Each member may experience turning points (Bullis & Bach, 1989) or moments when they become more (or less) connected with the organization.  Think of key moments when you either felt more or less connected with FHSU.  How have those moments shaped your current view of the university and your place in it?  What situations or experiences influenced how connected you felt to the organization?  For instance, speaking with a professor during office hours might make you feel more connected with FHSU or receiving a promotion you might feel more connected to your job.

The last stage is the exit stage (Jablin, 2001).  This is the disengagement or exit from the organization.  This can either be voluntary or forced and relates to the issue of turnover in organizations.  According to staffing professional James Del Monte (Greenwood, n.d.), the direct cost to fill a $60,000-a-year IT position ranges from $10,000 to $49,000 (including costs such as placement fees, interview costs, training fees, ads, and relocation).  Indirect costs can be even higher, costing the company an estimated $200,000 dollars on average (including costs such as consulting fees, lost revenue, and lost training).  When an organization spends that much money to train an employee, it is difficult to see employees leaving.

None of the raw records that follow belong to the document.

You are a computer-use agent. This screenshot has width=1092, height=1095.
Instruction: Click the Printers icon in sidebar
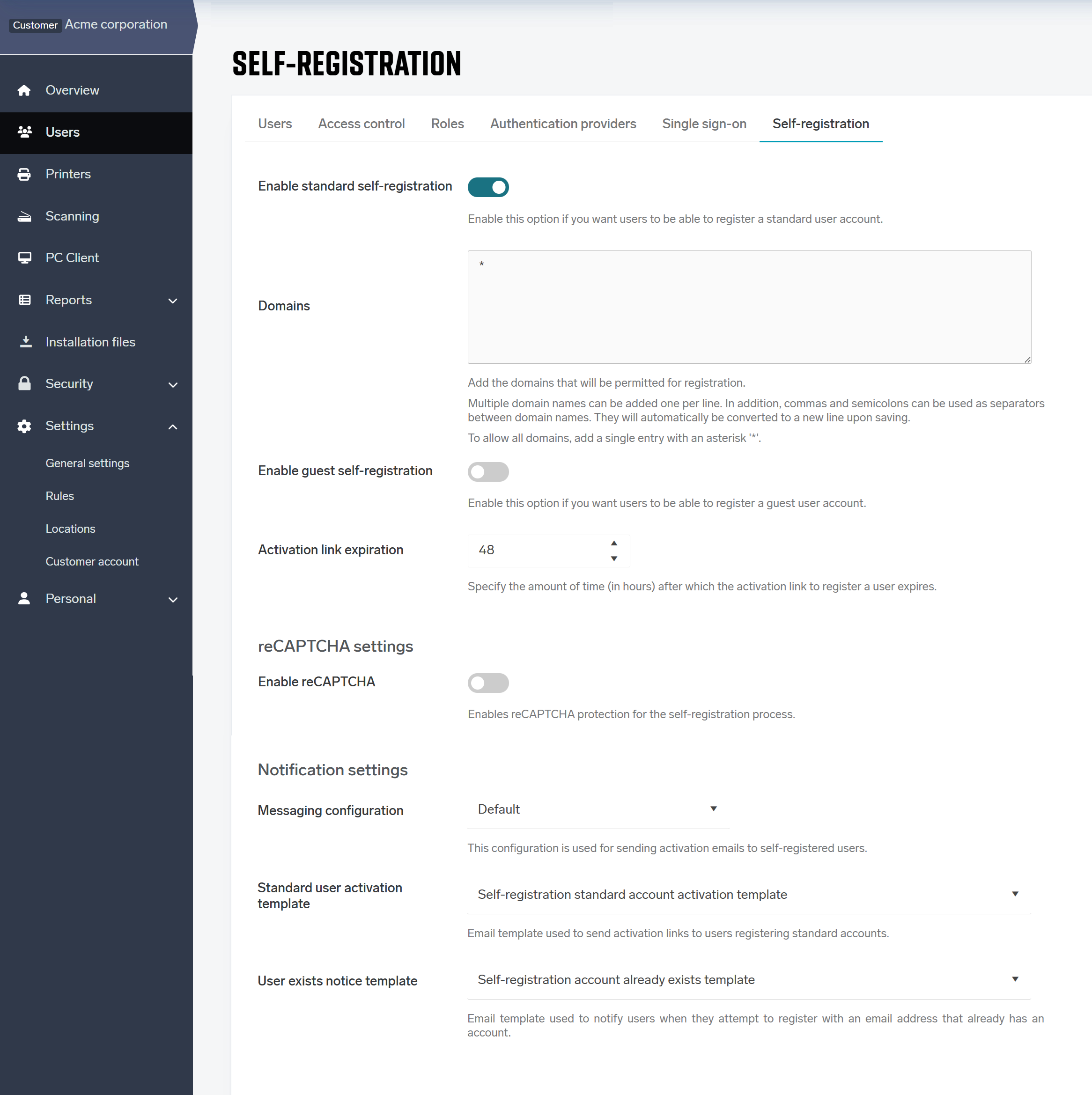tap(24, 174)
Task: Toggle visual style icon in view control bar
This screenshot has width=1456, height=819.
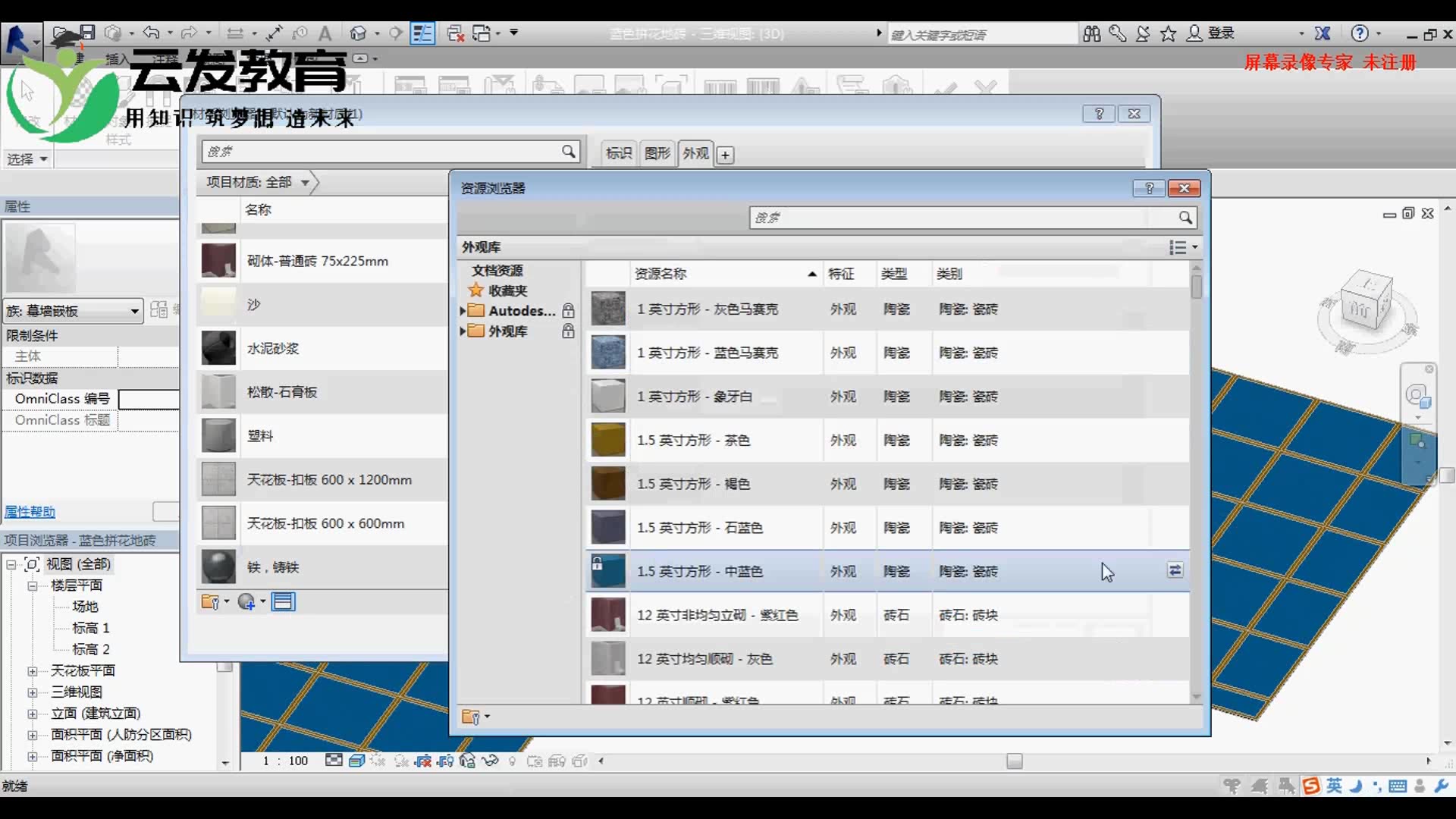Action: coord(356,761)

Employees begin to signal their intent to leave with reduced interaction with others, their communication begins to focus on differentiating themselves from the organization and by passing on knowledge to others (Jablin, 2001).  When we think about the exit stage of socialization, we often think about those left behind and how the organization will function in the absence of a member.  If that member was deeply engaged with the organization, it might be difficult to find a replacement.  Socialization strategies during the exit stage may be geared at trying to keep the organizational member or to try to diagnose what went wrong during an exit interview.

We know that successful socialization strategies can lead to more engaged and committed organizational members.  Therefore, it is important to carefully consider the ways in which new organizational members are socialized and what role each and every organizational member has in the process.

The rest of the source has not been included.